Aluminum Co. of America v. Guthrie

Steele Hays, Justice,

dissenting. I respectfully disagree that this case should have been disposed of by a directed verdict for the defendant. There was sufficient evidence from which a jury could have concluded that Brad Guthrie was an implied invitee. But even if that proof fell short, there was evidence from which the jury could have determined that Guthrie was a licensee.

Prosser defines licensees as those who enter another’s land with nothing more than consent, e.g., those taking shortcuts across the property or making merely permissive use of crossings and ways. Such permission may be tacit and may be manifested by the defendant’s conduct, or by the condition of the land itself. The owner owes no duty to make the premises safe for such persons, nor to warn them of dangers which are patent or obvious. There may, however, be a duty to warn such persons of hidden dangers known to the occupier-owner. While earlier cases frequently state there was no duty to licensees except to refrain from willful or wanton injury, the trend, however, “has been toward a gradual modification of this position.” W. Prosser and W. Keeton, The Law of Torts § 60, at 412 (5th ed. 1984).

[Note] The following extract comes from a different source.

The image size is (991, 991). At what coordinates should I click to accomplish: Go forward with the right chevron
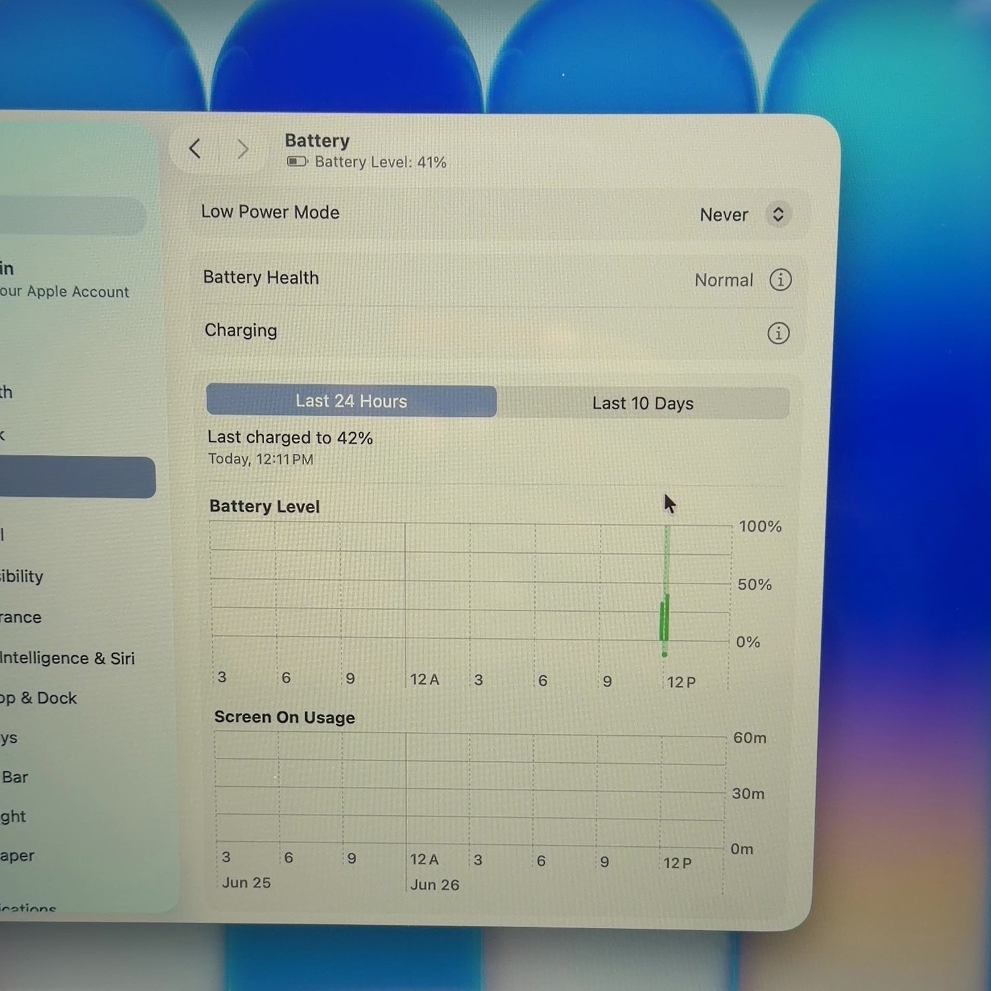[x=243, y=149]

The Restatement (Second) of Torts § 342 (1965), adopts a more contemporaneous view:

Dangerous Conditions Known to Possessor.
A possessor of land is subject to liability for physical harm caused to licensees by a condition on the land if, but only if,
(a) the possessor knows or has reason to know of the condition and should realize that it involves an unreasonable risk of harm to such licensees, and should expect that they will not discover or realize the danger, and
(b) he fails to exercise reasonable care to make the condition safe, or to warn the licensees of the condition and the risk involved, and
(c) the licensees do not know or have reason to know of the condition and the risk involved.

In a dissenting opinion to King v. Jackson, 302 Ark. 540, 790 S.W.2d 904 (1990), I cited language from Annotation, Danger to Licensee — Warning, 55 A.L.R.2d 525, § 2 (1957):

While in a number of cases general language may be found which seems to restrict a licensor’s duty to a licensee to that of refraining from wilful or wanton misconduct, or, at most, active negligence, the cases which have explicitly considered the question have frequently recognized that a licensor-landowner may be under an obligation of exercising reasonable care to warn licensees of hidden dangers known to the licensor.

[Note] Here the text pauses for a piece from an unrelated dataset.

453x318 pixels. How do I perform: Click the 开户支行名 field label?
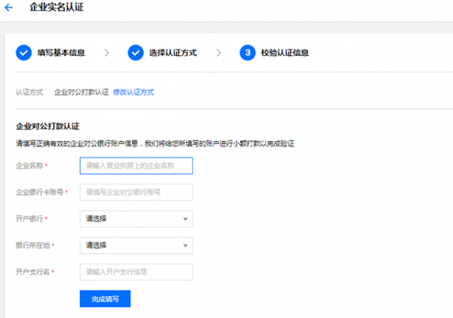pos(33,272)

That is said to be the law in most jurisdictions, F. Harper, F. James and O. Gray, The Law of Torts, § 27.9 (2d Ed. 1986) andis in accord with the general rule as stated in some of our cases: Baldwin v. Mosley, 295 Ark. 285, 748 S.W.2d 146 (1988); Webb v. Pearson, 244 Ark. 109, 424 S.W.2d 145 (1968); Cato v. St. Louis Southwestern Ry. Co., 190 Ark. 231, 79 S.W.2d 62 (1935). Others (cited in the majority opinion) give a different emphasis in stating the general rule and it strikes me that our cases reflect some uncertainty, although AMI 1103 and 1106 recognize that circumstances may impose a duty of ordinary care to avoid injury to a licensee.

There was ample testimony in this case from which it could be inferred that Alcoa knew or should have known that the public generally was using its bridge as a passageway across the highway, as an elevated platform from which to watch ballgames played on an adjacent field, on which to paint graffiti and as a place from which to drop objects on motorists passing below. In short, public access and usage of the bridge for various purposes over a period of time were clearly established. Coupled with that was evidence that Alcoa knew, or should have known, that a latent, hazardous condition existed which might not be readily apparent—a missing piece of grating. Photographs, as well as testimony, demonstrate that the absence of the grating from the crosswalk on the bridge constituted a hazard which might easily go unnoticed, particularly at night.

When those facts are viewed in their strongest light, reasonable minds could readily differ as to whether Alcoa should have known of the danger and given warning or removed the hazard. That being so, it was not error to deny the motion for a directed verdict.